- **Verilen görev a**
Sokullu'nun kanal projesini anlatan yazıdan, "O dönemde bizim" sözlerini içeren yerle açılıp "Denizi birbirine bağlansa..." ile kapanan bölümü harfi harfine yazıya geçirin.

Türkiye'nin en iyi haber sitesi
ERDAL ŞAFAK

Büyükelçi (1)

Tarihçilere göre ilk akıl eden Padişah II. Selim oldu. Daha doğrusu ona babadan armağan Sadrazam Sokullu Mehmet Paşa... 1560'ların sonuna doğru.
O dönemde bizim "Korkunç Ivan" diye bildiğimiz IV. Ivan komutasındaki Ruslar peş peşe Kazak ve Astrahan hanlıklarını topraklarına katmışlar ve Osmanlı için ciddi tehdit oluşturmaya başlamışlardı.
Sokullu, sadece Ruslar'ı durdurmak için değil, bir taşla birkaç kuş vurmak hesabıyla bir proje ortaya attı: Don ve Volga nehirleri bir kanalla birleştirilse... Böylece Karadeniz ve Hazar Denizi birbirine bağlansa...
Hem Ruslar'ın güneye inmelerine doğal bir engel çıkarılmış olur, hem İpek Yolu yeniden canlandırılır, hem Asya'daki Türk hanlıklarına ulaştıracak bir yol açılır...
II. Selim projeyi pek beğendi. Şıkk-ı Sani Defterdar (Not: "İkinci Defterdar" anlamına geliyor. Anadolu defterdarlarına deniyordu. "Şıkk-ı Evvel", yani "Birinci Defterdar" ise Rumeli defterdarlarının unvanıydı) Çerkes Kasım Bey projenin koordinasyonuyla görevlendirildi. Paşalık ve Kefe Beylerbeyliği unvanı verilerek. Kırım Hanı Devlet Giray'a da haber salındı: "Zinhar yardımını esirgemeyesin..."

- **Verilen görev b**
Kayıtlarda "Click the Trust Center shield icon" ifadesini içeren satırla açılıp "Switch to the Workflow document tab" ifadesini içeren satırla kapanan bölümü, iki uçtaki satır da dahil, kelimesi kelimesine tekrarlayın.

- **Sağlanan bilgiler**
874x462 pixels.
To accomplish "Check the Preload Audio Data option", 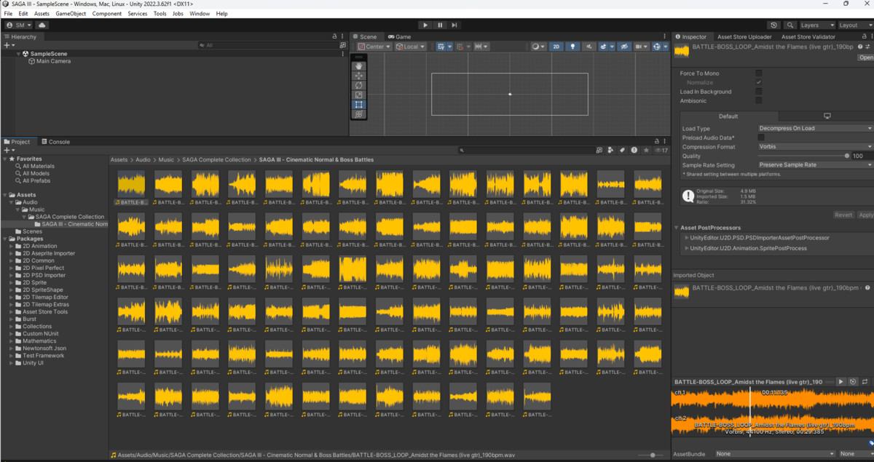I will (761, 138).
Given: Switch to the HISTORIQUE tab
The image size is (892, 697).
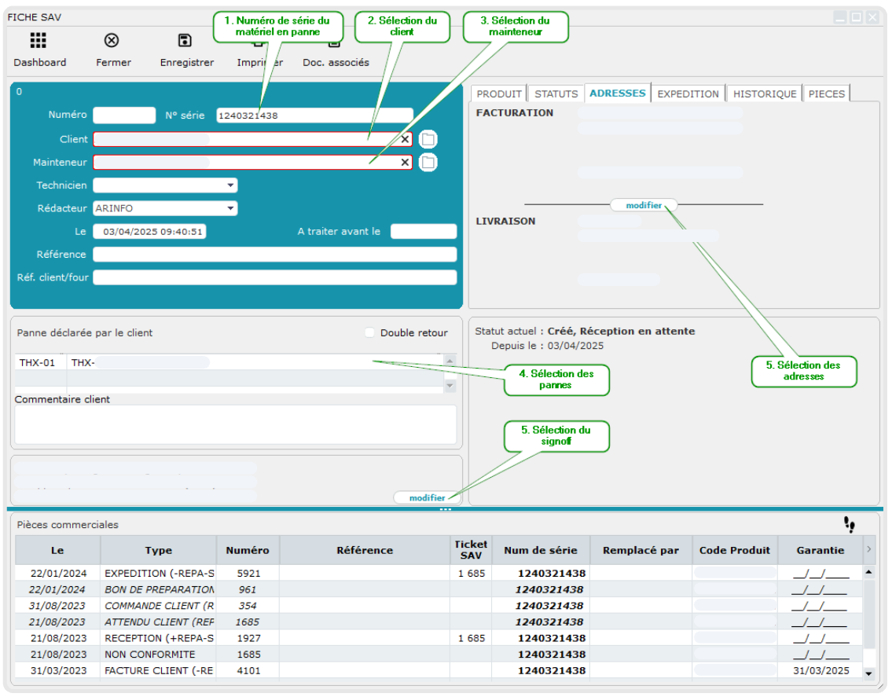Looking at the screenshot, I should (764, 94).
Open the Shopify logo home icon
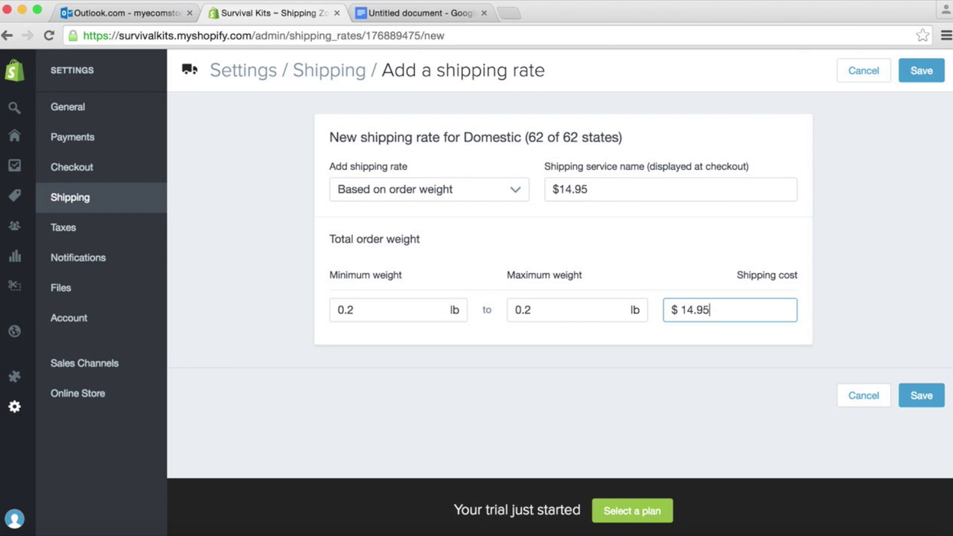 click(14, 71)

--

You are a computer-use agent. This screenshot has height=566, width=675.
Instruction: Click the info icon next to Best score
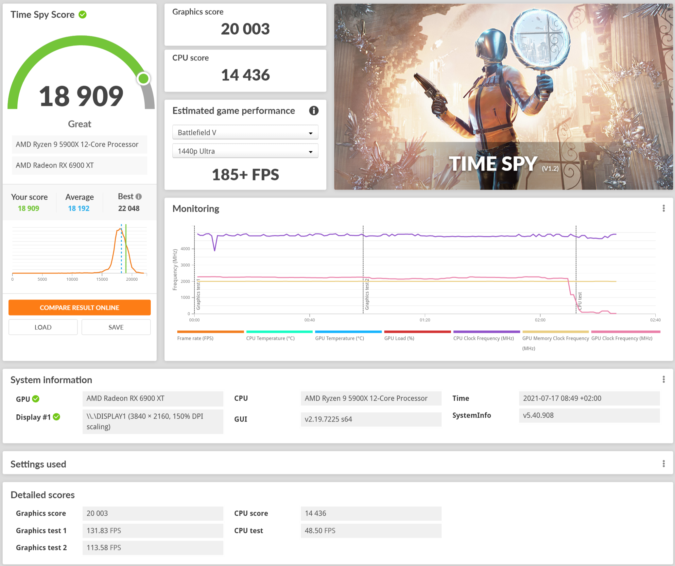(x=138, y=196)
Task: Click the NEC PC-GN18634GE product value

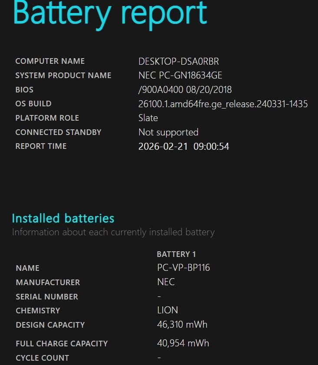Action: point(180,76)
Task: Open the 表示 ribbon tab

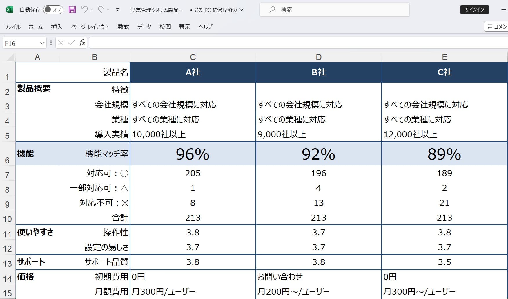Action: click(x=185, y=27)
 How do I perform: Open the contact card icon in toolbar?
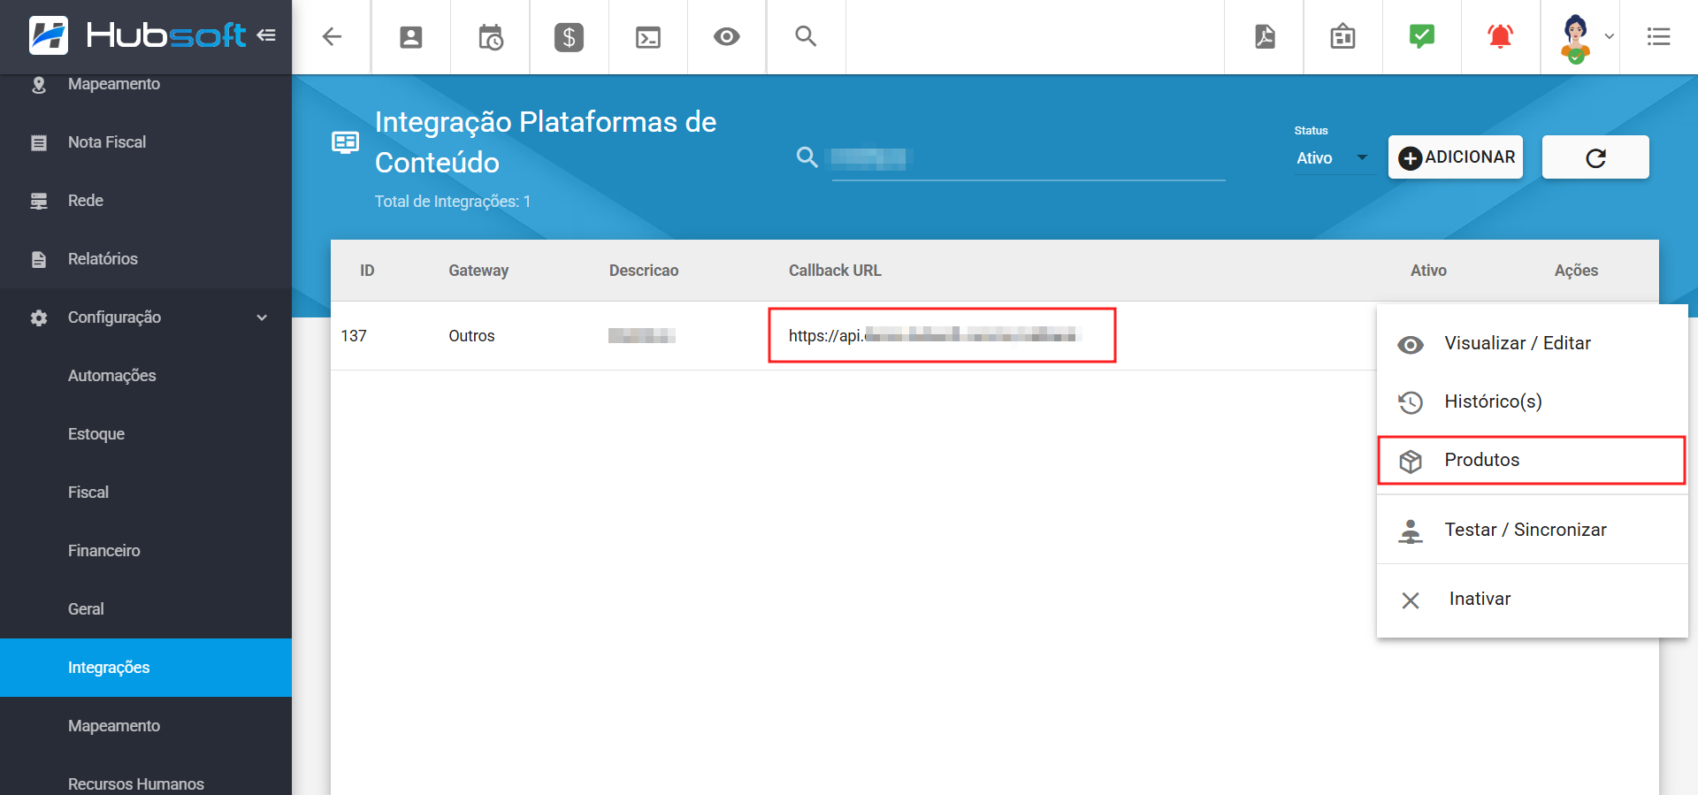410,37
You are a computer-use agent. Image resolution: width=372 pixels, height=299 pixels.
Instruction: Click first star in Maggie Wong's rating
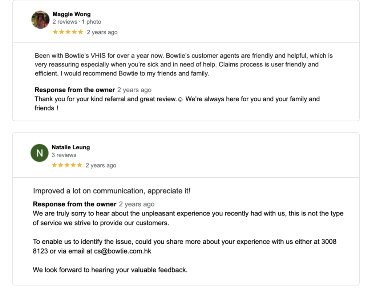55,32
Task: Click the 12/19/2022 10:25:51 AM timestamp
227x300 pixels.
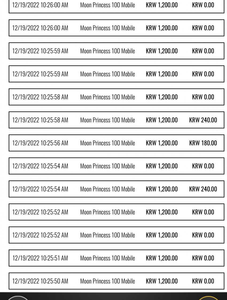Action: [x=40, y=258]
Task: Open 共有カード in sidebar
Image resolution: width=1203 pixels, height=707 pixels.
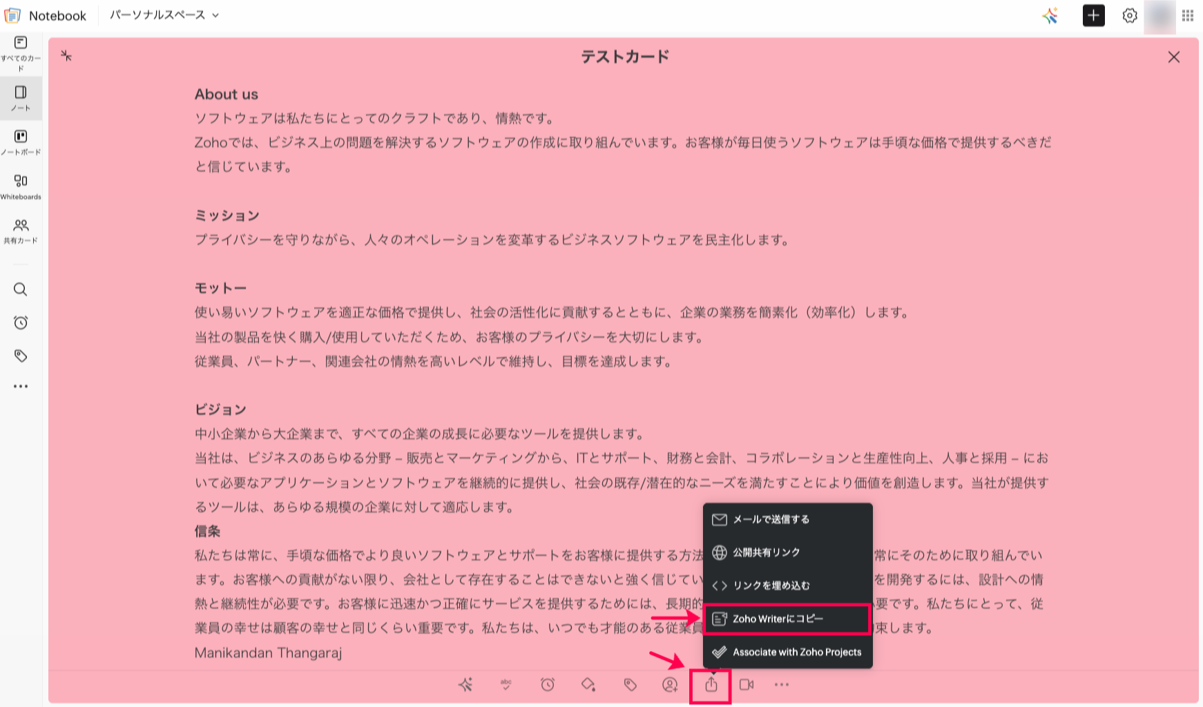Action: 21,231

--

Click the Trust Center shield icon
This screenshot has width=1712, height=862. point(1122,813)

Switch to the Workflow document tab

- **Eksiksiz yanıt a**
O dönemde bizim "Korkunç Ivan" diye bildiğimiz IV. Ivan komutasındaki Ruslar peş peşe Kazak ve Astrahan hanlıklarını topraklarına katmışlar ve Osmanlı için ciddi tehdit oluşturmaya başlamışlardı.
Sokullu, sadece Ruslar'ı durdurmak için değil, bir taşla birkaç kuş vurmak hesabıyla bir proje ortaya attı: Don ve Volga nehirleri bir kanalla birleştirilse... Böylece Karadeniz ve Hazar Denizi birbirine bağlansa...

- **Eksiksiz yanıt b**
Click the Trust Center shield icon
This screenshot has width=1712, height=862. point(1122,813)

Switch to the Workflow document tab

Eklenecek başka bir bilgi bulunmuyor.